→ **Exercise description**
Put everything from the start of the listing down to and including the line that contains "click(471, 668)" into a Markdown table with the columns Row and Line, numbering each row and leaving out blank lines.

__________

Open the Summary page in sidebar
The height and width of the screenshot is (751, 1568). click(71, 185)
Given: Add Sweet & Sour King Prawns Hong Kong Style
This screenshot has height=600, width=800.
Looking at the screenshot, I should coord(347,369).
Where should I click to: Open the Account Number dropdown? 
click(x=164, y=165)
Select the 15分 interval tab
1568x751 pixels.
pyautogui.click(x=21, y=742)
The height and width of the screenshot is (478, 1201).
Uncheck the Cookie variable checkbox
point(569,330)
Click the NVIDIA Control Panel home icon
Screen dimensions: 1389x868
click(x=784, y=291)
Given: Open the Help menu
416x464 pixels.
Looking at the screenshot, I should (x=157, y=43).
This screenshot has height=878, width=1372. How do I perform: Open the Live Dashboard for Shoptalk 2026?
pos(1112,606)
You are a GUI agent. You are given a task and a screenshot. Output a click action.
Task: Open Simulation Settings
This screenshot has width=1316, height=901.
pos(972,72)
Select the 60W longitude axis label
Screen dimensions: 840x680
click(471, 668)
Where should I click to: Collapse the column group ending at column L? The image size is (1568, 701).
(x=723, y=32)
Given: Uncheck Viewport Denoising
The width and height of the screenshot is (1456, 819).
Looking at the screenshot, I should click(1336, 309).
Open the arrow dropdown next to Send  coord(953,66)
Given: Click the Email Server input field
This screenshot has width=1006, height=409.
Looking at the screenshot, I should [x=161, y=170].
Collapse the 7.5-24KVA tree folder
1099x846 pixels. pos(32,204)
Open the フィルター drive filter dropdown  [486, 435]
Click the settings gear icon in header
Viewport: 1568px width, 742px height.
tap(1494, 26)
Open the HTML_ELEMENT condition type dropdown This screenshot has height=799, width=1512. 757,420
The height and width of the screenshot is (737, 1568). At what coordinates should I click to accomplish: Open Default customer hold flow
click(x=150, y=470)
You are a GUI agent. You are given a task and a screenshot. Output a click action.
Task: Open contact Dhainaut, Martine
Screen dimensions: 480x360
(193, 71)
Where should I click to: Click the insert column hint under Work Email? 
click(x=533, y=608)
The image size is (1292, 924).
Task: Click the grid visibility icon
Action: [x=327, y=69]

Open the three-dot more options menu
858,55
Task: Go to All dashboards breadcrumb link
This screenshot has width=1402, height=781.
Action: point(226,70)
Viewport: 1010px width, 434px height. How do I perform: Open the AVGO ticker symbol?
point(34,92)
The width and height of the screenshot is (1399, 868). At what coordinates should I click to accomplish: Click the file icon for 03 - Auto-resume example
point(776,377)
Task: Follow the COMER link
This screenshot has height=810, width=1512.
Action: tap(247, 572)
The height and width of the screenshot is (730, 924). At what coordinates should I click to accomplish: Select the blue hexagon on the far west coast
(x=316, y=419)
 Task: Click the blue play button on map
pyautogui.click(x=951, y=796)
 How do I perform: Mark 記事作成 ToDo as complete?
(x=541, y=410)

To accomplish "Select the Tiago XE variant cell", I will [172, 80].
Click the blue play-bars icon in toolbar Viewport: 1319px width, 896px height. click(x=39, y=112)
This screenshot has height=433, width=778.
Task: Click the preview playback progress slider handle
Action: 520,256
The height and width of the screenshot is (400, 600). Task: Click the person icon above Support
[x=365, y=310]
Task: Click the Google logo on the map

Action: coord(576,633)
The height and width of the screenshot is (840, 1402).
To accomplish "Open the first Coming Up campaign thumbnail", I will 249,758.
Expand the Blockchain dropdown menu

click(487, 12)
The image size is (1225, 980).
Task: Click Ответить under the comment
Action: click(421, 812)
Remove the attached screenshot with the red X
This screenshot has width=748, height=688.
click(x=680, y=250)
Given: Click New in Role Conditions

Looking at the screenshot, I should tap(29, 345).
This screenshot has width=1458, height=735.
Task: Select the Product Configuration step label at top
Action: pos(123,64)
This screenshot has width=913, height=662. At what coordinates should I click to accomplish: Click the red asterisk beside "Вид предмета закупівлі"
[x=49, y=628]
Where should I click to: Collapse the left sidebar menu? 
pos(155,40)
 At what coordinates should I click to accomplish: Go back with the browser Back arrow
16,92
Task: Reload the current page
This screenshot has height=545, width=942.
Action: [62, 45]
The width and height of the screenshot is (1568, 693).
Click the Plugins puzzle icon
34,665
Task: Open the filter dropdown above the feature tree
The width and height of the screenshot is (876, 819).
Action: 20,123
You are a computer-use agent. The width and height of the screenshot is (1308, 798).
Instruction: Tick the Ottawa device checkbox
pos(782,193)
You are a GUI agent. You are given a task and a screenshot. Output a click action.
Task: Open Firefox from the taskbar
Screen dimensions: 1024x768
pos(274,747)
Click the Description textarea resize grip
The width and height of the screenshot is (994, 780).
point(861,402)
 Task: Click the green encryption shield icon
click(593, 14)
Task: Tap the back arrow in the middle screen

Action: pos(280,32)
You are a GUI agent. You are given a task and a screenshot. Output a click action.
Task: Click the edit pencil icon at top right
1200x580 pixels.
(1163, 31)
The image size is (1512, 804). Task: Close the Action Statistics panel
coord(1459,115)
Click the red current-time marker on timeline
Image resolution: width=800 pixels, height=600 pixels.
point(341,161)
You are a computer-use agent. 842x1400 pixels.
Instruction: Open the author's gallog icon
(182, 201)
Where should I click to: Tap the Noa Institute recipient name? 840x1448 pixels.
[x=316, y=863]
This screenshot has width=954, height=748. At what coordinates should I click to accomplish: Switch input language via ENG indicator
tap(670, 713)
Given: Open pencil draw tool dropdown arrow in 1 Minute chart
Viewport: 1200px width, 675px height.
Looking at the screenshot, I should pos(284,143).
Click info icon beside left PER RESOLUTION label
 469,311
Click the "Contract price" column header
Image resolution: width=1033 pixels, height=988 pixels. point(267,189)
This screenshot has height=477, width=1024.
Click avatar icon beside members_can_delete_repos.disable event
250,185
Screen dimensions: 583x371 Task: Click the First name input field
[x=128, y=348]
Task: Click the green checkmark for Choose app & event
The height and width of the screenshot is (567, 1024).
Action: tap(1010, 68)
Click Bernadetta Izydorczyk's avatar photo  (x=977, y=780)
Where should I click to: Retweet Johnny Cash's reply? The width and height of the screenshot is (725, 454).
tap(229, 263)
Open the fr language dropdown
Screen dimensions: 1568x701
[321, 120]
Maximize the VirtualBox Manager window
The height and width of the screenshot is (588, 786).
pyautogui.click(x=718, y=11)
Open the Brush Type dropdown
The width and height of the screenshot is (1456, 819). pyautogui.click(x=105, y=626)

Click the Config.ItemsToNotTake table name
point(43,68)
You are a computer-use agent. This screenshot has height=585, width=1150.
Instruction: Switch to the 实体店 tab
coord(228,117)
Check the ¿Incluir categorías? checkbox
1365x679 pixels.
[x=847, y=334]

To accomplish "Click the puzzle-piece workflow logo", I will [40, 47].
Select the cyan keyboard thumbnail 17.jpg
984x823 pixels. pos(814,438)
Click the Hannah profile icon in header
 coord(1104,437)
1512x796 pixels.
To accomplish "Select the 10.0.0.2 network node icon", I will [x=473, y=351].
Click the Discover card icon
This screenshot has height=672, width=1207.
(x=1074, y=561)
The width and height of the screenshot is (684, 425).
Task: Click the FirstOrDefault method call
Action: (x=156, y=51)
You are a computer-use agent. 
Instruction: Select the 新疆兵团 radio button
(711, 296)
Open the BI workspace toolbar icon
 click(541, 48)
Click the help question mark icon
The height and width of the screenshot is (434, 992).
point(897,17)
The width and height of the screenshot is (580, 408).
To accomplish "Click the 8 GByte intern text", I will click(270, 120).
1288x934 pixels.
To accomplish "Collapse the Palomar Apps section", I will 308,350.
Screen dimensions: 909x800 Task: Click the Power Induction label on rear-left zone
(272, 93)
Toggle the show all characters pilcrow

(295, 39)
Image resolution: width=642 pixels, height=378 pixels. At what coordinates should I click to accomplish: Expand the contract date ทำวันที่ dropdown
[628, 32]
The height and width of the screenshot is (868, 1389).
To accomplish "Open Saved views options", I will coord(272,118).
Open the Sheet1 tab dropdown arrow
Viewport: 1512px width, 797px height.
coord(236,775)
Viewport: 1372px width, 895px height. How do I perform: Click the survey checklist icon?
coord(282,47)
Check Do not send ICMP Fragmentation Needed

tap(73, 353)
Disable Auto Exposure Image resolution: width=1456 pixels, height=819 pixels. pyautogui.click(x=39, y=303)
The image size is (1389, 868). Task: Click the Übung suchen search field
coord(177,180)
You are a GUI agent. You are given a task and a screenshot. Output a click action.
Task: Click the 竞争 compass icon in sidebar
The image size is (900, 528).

__________

→ **Correct result**
| Row | Line |
|---|---|
| 1 | Open the Summary page in sidebar |
| 2 | The height and width of the screenshot is (751, 1568). click(71, 185) |
| 3 | Given: Add Sweet & Sour King Prawns Hong Kong Style |
| 4 | This screenshot has height=600, width=800. |
| 5 | Looking at the screenshot, I should coord(347,369). |
| 6 | Where should I click to: Open the Account Number dropdown?  |
| 7 | click(x=164, y=165) |
| 8 | Select the 15分 interval tab |
| 9 | 1568x751 pixels. |
| 10 | pyautogui.click(x=21, y=742) |
| 11 | The height and width of the screenshot is (478, 1201). |
| 12 | Uncheck the Cookie variable checkbox |
| 13 | point(569,330) |
| 14 | Click the NVIDIA Control Panel home icon |
| 15 | Screen dimensions: 1389x868 |
| 16 | click(x=784, y=291) |
| 17 | Given: Open the Help menu |
| 18 | 416x464 pixels. |
| 19 | Looking at the screenshot, I should (x=157, y=43). |
| 20 | This screenshot has height=878, width=1372. How do I perform: Open the Live Dashboard for Shoptalk 2026? |
| 21 | pos(1112,606) |
| 22 | You are a GUI agent. You are given a task and a screenshot. Output a click action. |
| 23 | Task: Open Simulation Settings |
| 24 | This screenshot has width=1316, height=901. |
| 25 | pos(972,72) |
| 26 | Select the 60W longitude axis label |
| 27 | Screen dimensions: 840x680 |
| 28 | click(471, 668) |